Construido alrededor de los árboles.
Cuando caminamos por primera vez el terreno en Playa Grande, los árboles ya estaban allí — generaciones de ellos, maduros y arraigados. Lo fácil habría sido despejar y empezar de cero.
En su lugar, mapeamos cada tronco, estudiamos cada dosel, y dejamos que los árboles decidieran dónde iría cada casa. Las plantas arquitectónicas se doblaron alrededor de ellos. Los techos se abrieron para dejarlos pasar. Las paredes retrocedieron para darles espacio para respirar.
El resultado es una pequeña comunidad de ocho casas que se sienten menos como un desarrollo y más como casas que crecieron junto al bosque.
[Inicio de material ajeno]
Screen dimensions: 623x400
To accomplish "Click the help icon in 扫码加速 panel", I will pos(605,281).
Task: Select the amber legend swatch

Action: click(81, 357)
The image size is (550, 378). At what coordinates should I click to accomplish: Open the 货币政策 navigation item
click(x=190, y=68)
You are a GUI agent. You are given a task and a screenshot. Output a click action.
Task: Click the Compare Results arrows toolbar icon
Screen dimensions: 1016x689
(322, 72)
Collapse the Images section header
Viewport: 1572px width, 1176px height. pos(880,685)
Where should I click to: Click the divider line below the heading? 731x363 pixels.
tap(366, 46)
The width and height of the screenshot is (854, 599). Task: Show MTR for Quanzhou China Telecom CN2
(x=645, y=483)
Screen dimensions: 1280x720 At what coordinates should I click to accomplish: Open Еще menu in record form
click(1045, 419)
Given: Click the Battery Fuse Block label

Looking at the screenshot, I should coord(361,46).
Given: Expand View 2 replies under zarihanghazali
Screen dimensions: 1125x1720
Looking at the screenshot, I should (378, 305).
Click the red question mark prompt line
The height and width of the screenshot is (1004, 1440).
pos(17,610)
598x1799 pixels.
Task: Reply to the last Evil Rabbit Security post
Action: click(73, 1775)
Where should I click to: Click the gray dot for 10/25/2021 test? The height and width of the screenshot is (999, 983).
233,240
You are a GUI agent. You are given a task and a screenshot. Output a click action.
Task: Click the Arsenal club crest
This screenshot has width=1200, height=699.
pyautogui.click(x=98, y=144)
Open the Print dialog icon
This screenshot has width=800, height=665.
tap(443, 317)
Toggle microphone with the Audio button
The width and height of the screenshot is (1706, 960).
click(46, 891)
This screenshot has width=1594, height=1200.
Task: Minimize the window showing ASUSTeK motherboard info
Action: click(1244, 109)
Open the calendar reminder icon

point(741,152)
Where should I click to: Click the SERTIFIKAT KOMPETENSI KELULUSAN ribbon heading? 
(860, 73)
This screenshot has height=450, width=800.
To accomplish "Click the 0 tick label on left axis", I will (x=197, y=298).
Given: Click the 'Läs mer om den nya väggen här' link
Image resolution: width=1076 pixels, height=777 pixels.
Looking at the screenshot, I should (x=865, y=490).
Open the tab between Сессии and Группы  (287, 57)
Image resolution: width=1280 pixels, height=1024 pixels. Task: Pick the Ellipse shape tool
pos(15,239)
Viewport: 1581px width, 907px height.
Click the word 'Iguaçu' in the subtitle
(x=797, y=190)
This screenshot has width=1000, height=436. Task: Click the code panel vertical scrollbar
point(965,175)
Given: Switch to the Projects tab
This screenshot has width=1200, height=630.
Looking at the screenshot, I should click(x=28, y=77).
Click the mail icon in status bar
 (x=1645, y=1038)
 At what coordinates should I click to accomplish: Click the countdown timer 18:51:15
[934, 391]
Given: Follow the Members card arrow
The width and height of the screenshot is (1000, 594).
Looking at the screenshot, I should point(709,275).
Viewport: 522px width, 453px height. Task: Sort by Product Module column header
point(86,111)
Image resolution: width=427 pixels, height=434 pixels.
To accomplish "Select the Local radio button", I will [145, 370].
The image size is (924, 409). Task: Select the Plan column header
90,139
Cada una es única a su terreno, moldeada por lo que ya estaba allí.
Alrededor de las casas, el paisajismo está cuidadosamente diseñado con especies nativas y de bajo consumo de agua — reduciendo las necesidades de riego y permitiendo al proyecto vivir en equilibrio con su entorno.
Cada casa también fue entregada lista para solar: precableada y estructuralmente preparada, para que los propietarios puedan agregar paneles sin remodelaciones. La orientación y los ángulos del techo ya estaban definidos con la trayectoria del sol en mente.